Dobromyslin Vitaly I, Zhou Wenjin
University of Massachusetts, Lowell, MA, USA.
Brain Inform. 2025 Jun 17;12(1):16. doi: 10.1186/s40708-025-00259-w.
Accurate detection of cortical infarct is critical for timely treatment and improved patient outcomes. Current brain imaging methods often require invasive procedures that primarily assess blood vessel and structural white matter damage. There is a need for non-invasive approaches, such as functional MRI (fMRI), that better reflect neuronal viability. This study utilized automated machine learning (auto-ML) techniques to identify novel infarct-specific fMRI biomarkers specifically related to chronic cortical infarcts. We analyzed resting-state fMRI data from the multi-center ADNI dataset, which included 20 chronic infarct patients and 30 cognitively normal (CN) controls. This study utilized automated machine learning (auto-ML) techniques to identify novel fMRI biomarkers specifically related to chronic cortical infarcts. Surface-based registration methods were applied to minimize partial-volume effects typically associated with lower resolution fMRI data. We evaluated the performance of 7 previously known fMRI biomarkers alongside 107 new auto-generated fMRI biomarkers across 33 different classification models. Our analysis identified 6 new fMRI biomarkers that substantially improved infarct detection performance compared to previously established metrics. The best-performing combination of biomarkers and classifiers achieved a cross-validation ROC score of 0.791, closely matching the accuracy of diffusion-weighted imaging methods used in acute stroke detection. Our proposed auto-ML fMRI infarct-detection technique demonstrated robustness across diverse imaging sites and scanner types, highlighting the potential of automated feature extraction to significantly enhance non-invasive infarct detection.
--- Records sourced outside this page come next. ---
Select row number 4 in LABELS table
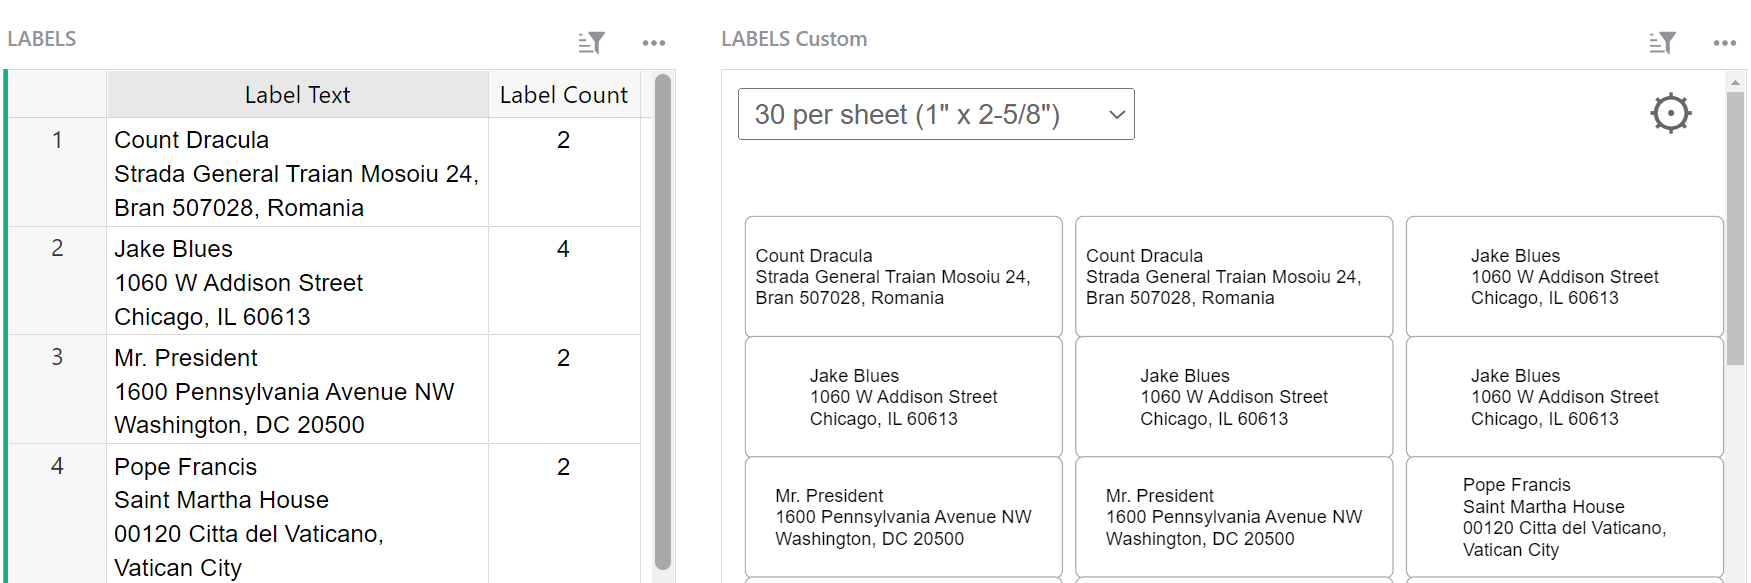Image resolution: width=1751 pixels, height=583 pixels. point(57,466)
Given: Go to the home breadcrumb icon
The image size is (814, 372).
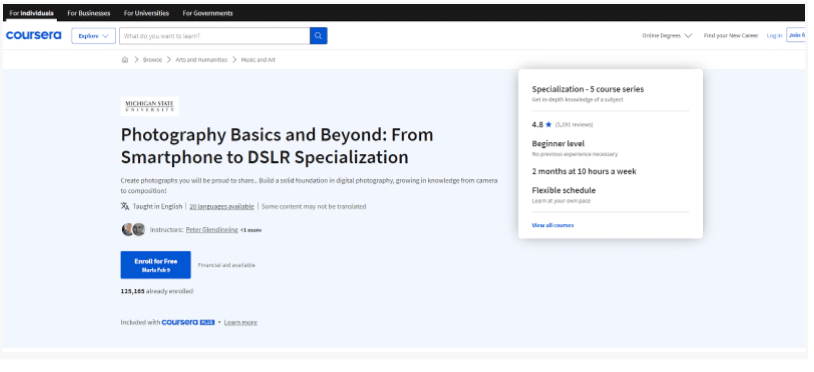Looking at the screenshot, I should 125,60.
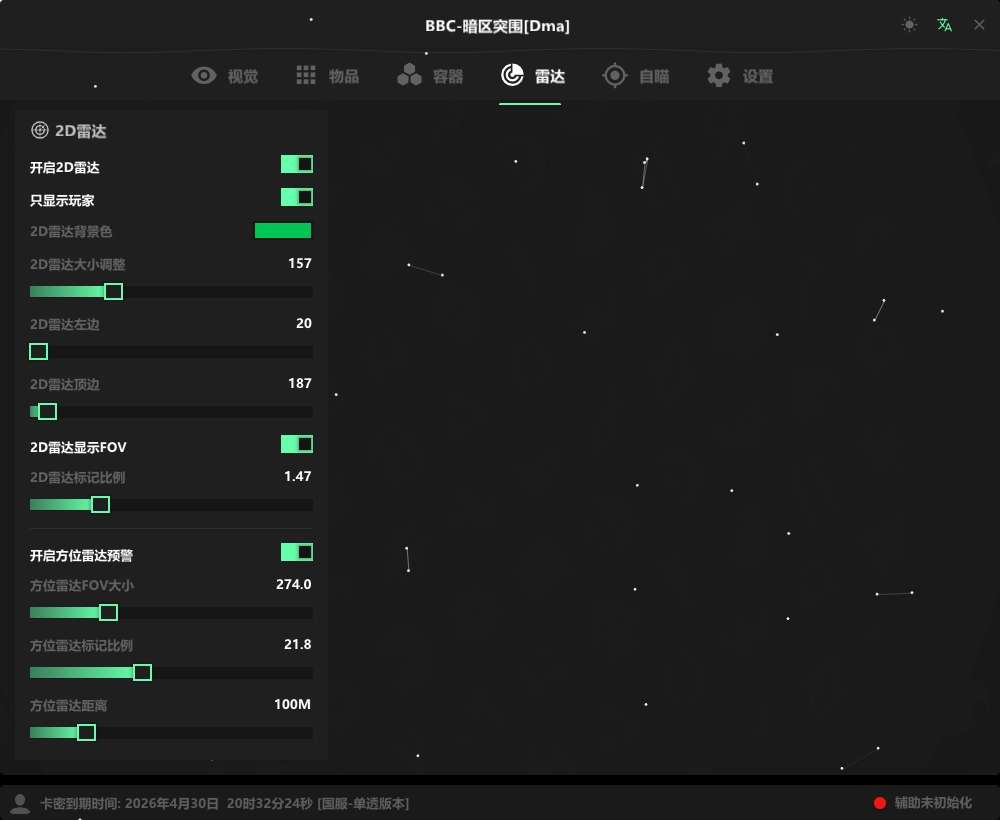Click the radar icon in the tab bar
1000x820 pixels.
pos(512,76)
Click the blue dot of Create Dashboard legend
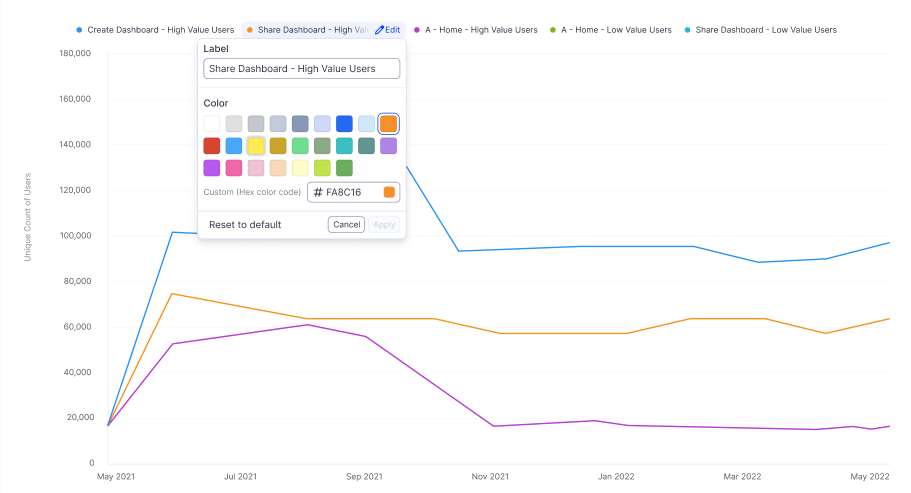 pyautogui.click(x=79, y=30)
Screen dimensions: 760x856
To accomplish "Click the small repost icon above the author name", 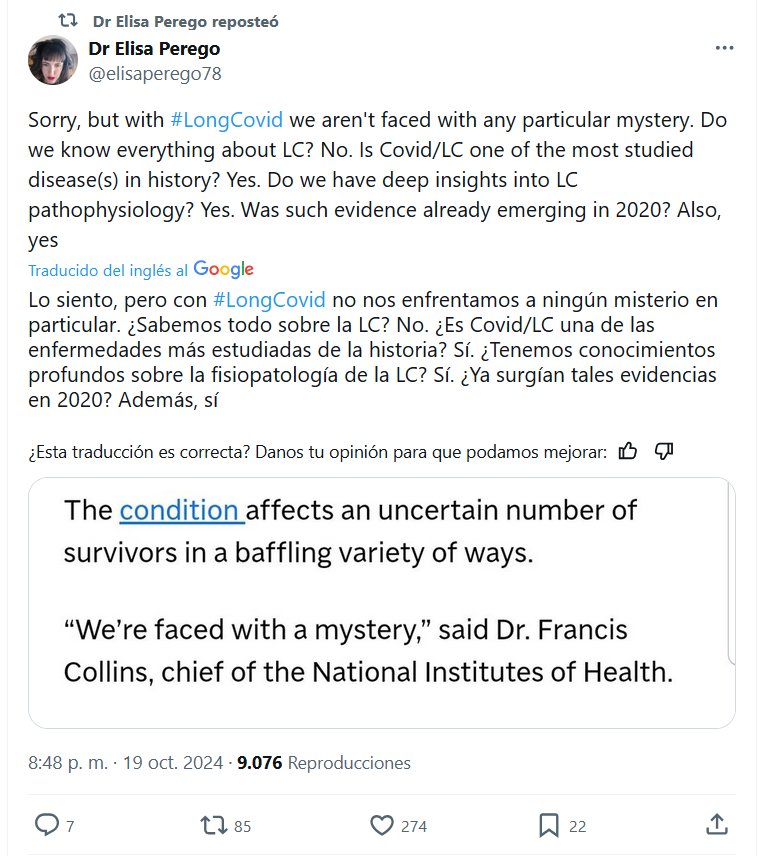I will tap(68, 21).
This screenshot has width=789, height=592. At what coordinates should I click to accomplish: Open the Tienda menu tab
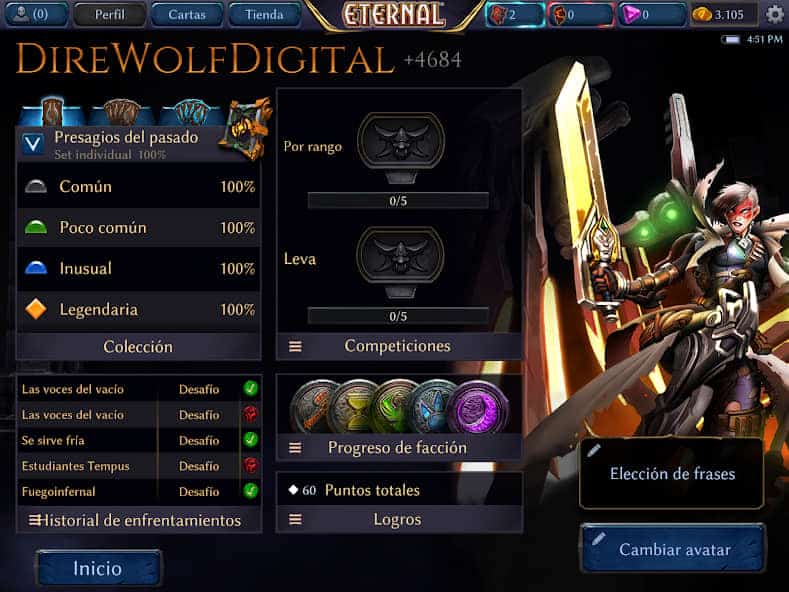tap(265, 15)
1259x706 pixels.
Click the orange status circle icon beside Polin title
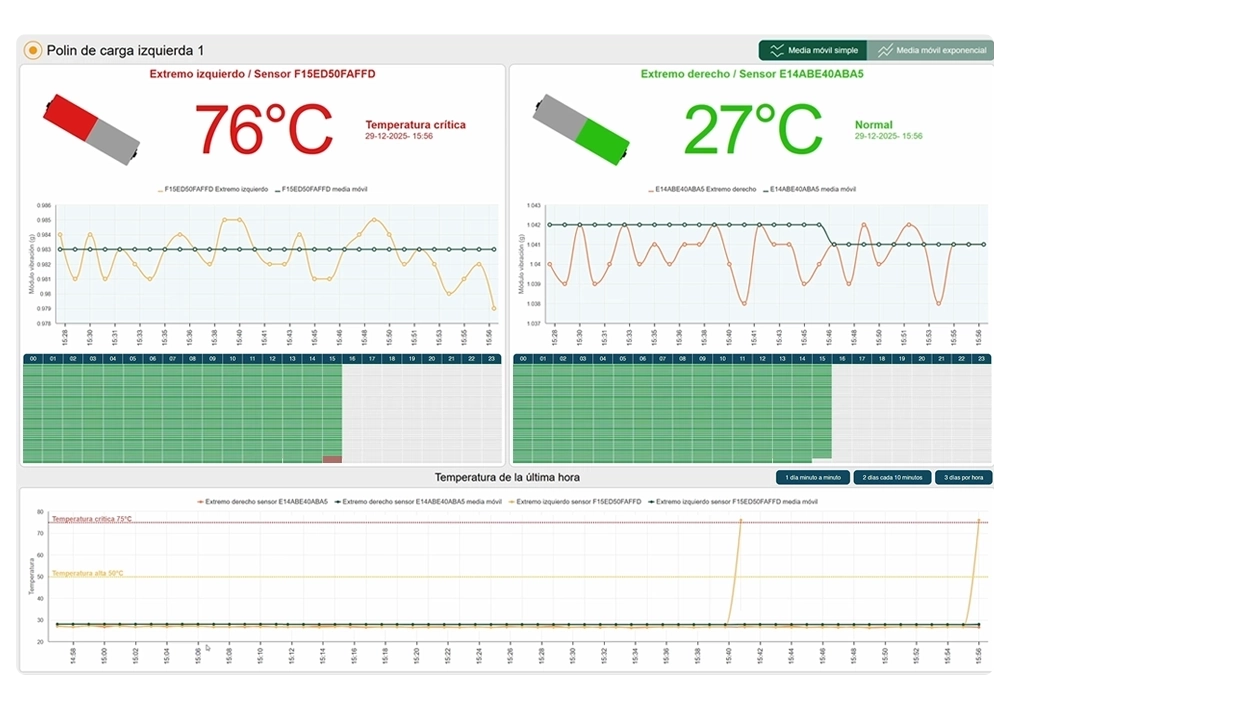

准确检测皮质梗死对于及时治疗和改善患者预后至关重要。目前的脑成像方法通常需要侵入性操作,主要用于评估血管和结构性白质损伤。需要诸如功能磁共振成像(fMRI)等非侵入性方法,以更好地反映神经元活力。本研究利用自动机器学习(auto-ML)技术来识别与慢性皮质梗死特别相关的新型梗死特异性fMRI生物标志物。我们分析了来自多中心ADNI数据集的静息态fMRI数据,其中包括20名慢性梗死患者和30名认知正常(CN)对照。本研究利用自动机器学习(auto-ML)技术来识别与慢性皮质梗死特别相关的新型fMRI生物标志物。基于表面的配准方法被应用于最小化通常与较低分辨率fMRI数据相关的部分容积效应。我们在33种不同的分类模型中评估了7种先前已知的fMRI生物标志物以及107种新的自动生成的fMRI生物标志物的性能。我们的分析确定了6种新的fMRI生物标志物,与先前建立的指标相比,其梗死检测性能有显著提高。生物标志物和分类器的最佳组合实现了0.791的交叉验证ROC评分,与急性中风检测中使用的扩散加权成像方法的准确性相近。我们提出的自动机器学习fMRI梗死检测技术在不同的成像部位和扫描仪类型中都表现出稳健性,突出了自动特征提取在显著增强非侵入性梗死检测方面的潜力。